Tetapi, ketika aku mengusulkan untuk ikut serta menikmati pemandangan luar negeri, wajahnya langsung berubah muram dan dia memarahiku.

"Anak kita pergi untuk bekerja, buat apa kamu mau ikut? Lagi pula, kamu nggak bisa bahasa asing dan cuma akan jadi beban."

Kata-katanya sangat membuatku merasa tidak nyaman, meskipun sebenarnya tidak salah.

Sekarang kalau dipikir-pikir, putra kami sangat menghormati Sandi. Kalau dia akan mengajak Sandi ke luar negeri, bagaimana mungkin dia tidak menjemput ayahnya sendiri di rumah?

Aku segera mengeluarkan ponsel dan menelepon anak kami untuk mengonfirmasi.

"Nak, ayahmu bilang dia pergi ke luar negeri bersamamu. Ibu khawatir dengan kesehatannya. Apa di sana semua baik-baik saja?"

Di ujung telepon sana, ada keheningan sejenak sebelum putraku menjawab dengan santai.

"Semuanya baik-baik saja, jangan khawatir, Bu.

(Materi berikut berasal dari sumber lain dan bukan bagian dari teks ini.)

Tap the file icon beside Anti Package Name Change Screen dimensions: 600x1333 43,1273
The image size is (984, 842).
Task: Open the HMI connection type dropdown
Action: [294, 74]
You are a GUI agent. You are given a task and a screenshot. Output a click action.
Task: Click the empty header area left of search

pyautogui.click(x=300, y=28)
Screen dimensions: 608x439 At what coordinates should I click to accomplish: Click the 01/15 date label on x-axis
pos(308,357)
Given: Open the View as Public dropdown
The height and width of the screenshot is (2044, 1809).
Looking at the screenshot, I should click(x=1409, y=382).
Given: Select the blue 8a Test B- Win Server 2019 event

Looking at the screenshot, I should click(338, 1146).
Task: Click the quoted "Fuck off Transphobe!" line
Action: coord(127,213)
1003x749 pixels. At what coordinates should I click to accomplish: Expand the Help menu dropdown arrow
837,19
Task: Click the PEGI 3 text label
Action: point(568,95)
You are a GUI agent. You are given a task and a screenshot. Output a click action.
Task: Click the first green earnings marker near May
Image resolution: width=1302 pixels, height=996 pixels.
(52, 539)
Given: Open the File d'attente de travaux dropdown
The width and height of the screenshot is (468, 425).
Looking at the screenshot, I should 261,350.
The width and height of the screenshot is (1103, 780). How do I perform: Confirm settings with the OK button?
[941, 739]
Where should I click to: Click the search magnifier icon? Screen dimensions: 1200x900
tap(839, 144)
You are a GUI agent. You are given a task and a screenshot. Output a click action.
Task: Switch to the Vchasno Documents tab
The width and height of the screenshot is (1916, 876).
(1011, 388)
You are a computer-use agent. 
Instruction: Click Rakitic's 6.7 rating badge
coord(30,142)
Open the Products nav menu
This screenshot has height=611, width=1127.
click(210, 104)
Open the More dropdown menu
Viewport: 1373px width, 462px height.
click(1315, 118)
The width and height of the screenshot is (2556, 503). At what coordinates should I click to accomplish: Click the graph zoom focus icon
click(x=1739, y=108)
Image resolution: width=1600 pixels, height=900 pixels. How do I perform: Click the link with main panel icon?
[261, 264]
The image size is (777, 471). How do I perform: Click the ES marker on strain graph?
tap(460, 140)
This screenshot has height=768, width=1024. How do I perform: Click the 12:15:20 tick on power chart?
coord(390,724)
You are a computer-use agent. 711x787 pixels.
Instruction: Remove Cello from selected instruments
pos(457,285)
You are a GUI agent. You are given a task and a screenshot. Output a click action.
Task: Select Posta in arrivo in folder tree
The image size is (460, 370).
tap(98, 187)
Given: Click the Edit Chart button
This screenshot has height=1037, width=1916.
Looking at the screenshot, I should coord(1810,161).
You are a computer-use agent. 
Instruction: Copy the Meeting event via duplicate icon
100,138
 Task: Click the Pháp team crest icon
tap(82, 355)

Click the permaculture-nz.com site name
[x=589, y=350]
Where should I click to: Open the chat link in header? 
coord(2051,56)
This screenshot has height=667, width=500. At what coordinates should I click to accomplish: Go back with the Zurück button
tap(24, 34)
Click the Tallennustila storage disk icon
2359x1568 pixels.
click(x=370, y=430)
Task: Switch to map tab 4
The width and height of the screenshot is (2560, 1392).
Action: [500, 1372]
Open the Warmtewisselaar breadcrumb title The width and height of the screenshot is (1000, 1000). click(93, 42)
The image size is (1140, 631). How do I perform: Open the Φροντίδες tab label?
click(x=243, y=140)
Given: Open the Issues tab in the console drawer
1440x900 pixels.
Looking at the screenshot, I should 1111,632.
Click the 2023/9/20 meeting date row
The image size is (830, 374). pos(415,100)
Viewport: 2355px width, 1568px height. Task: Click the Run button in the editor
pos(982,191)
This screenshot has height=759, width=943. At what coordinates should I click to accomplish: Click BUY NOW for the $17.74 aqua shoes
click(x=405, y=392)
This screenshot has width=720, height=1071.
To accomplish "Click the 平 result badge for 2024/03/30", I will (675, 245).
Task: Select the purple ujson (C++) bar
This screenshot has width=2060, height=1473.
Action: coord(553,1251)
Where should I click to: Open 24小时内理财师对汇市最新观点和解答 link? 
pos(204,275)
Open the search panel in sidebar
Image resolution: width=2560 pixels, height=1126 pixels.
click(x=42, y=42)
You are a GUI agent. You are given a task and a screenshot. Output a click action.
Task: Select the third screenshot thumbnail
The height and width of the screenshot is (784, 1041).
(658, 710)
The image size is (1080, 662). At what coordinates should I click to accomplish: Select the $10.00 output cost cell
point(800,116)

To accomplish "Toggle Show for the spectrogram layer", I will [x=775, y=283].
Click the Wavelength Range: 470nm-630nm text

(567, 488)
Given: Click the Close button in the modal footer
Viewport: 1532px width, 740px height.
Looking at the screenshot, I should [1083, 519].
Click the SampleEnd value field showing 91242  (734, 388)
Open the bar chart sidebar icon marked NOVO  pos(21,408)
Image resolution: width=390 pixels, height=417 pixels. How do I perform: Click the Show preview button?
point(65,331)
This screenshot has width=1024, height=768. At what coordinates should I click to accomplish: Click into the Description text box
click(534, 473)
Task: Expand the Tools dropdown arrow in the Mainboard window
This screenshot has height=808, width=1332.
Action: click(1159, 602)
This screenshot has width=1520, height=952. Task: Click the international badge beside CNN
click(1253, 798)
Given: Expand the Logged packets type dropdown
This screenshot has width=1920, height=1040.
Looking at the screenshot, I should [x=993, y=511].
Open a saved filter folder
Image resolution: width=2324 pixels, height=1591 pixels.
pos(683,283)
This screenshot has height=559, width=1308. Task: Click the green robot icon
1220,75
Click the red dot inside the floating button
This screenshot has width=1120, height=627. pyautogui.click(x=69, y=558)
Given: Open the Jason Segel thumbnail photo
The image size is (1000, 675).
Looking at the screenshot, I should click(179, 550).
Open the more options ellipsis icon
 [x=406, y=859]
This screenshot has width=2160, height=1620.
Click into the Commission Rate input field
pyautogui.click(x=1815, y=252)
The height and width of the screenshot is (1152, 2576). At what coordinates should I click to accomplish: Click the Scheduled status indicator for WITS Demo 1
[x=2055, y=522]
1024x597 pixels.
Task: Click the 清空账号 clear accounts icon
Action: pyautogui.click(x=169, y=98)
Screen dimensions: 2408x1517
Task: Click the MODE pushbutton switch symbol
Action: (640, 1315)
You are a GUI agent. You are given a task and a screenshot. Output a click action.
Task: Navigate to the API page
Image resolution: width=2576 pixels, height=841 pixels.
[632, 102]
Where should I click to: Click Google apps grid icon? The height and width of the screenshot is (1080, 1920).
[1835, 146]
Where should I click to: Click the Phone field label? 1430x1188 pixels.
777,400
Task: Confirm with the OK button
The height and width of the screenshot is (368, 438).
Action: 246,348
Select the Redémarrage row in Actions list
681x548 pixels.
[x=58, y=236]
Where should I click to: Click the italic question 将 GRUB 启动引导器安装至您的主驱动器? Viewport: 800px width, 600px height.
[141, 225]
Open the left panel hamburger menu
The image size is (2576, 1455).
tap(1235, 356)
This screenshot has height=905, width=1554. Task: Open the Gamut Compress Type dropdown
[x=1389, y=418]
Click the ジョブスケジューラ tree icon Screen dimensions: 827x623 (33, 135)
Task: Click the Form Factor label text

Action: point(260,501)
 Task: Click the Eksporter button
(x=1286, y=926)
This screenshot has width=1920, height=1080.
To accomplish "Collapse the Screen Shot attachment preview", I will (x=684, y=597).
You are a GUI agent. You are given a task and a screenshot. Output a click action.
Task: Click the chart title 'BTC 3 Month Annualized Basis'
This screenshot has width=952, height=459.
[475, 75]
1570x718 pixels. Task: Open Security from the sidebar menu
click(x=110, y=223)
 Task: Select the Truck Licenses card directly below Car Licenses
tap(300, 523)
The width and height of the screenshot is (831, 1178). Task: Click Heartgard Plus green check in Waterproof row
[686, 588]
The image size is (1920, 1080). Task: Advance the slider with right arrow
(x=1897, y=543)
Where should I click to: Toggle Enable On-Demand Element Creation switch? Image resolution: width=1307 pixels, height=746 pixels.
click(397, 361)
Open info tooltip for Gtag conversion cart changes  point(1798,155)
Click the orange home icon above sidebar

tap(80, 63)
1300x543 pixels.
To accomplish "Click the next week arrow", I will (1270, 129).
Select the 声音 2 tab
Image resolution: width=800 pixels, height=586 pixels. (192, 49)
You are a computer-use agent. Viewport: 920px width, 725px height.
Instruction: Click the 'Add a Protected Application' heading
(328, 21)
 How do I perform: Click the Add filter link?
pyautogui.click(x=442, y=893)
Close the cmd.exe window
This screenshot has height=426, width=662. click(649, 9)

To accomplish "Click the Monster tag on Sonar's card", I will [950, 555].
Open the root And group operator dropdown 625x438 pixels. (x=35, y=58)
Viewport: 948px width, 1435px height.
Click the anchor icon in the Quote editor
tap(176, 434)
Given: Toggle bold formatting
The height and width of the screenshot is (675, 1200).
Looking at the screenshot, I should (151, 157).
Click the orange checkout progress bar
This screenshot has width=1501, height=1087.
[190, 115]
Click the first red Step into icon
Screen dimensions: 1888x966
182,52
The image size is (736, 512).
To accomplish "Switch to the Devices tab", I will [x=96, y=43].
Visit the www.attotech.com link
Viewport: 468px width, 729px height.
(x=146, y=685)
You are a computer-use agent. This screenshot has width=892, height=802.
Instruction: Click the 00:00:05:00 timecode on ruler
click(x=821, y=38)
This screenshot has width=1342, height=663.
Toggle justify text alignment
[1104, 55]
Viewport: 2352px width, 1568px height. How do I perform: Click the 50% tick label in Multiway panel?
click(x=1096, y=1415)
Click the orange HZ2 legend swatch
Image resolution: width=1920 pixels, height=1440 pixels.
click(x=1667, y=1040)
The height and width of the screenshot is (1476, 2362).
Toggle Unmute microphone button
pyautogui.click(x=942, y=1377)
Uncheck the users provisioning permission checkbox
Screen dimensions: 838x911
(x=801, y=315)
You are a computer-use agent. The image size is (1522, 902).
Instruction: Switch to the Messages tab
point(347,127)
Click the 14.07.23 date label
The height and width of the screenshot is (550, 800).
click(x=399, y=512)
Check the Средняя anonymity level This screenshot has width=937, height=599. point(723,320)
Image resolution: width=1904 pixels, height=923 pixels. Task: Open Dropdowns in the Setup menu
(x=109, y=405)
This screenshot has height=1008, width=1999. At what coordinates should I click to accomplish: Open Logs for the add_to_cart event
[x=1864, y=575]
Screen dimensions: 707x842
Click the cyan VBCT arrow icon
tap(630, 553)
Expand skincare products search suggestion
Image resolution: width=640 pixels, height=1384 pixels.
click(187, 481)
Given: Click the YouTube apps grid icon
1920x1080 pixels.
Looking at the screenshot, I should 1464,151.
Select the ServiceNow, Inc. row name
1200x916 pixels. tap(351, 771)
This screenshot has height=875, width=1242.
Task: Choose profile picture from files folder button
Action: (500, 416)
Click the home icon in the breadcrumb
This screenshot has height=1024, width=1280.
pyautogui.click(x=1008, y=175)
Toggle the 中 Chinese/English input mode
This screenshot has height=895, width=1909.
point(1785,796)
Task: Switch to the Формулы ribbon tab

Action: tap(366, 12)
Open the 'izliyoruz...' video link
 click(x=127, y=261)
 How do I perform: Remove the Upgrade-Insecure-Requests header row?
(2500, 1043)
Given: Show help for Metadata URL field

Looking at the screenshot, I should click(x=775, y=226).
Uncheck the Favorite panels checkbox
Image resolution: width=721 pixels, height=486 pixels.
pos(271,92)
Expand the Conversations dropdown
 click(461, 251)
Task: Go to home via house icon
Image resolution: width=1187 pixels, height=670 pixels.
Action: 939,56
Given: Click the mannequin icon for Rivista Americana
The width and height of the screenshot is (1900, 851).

Meski usianya sudah lebih dari 60 tahun, Ayah tetap sehat dan kuat!"

Putraku sedang menutupi kebohongan Sandi.

Setelah menyadari hal ini, hatiku langsung membeku. Aku tidak banyak bicara lagi dan segera menutup telepon. Air mataku mengalir deras tanpa henti.

Tidak kusangka, bahkan anak kandungku sendiri bersekongkol dengan ayahnya untuk menipuku.

....

Setiap tahun, Sandi selalu mengambil foto pernikahan di studio foto yang sama.

Aku naik taksi menuju studio foto itu.

Setelah puluhan tahun menikah, mungkin hanya dengan melihat kebenaran yang menyakitkan ini dengan mata kepala sendiri, aku bisa benar-benar mengikhlaskannya.

Saat turun dari mobil, cuaca mendung, pertanda akan datangnya hujan badai.

Dengan cemas, aku berjalan menuju pintu masuk toko.

Melalui jendela, aku melihat Sandi di dalam, duduk di sofa dengan mengenakan pakaian pernikahan tradisional.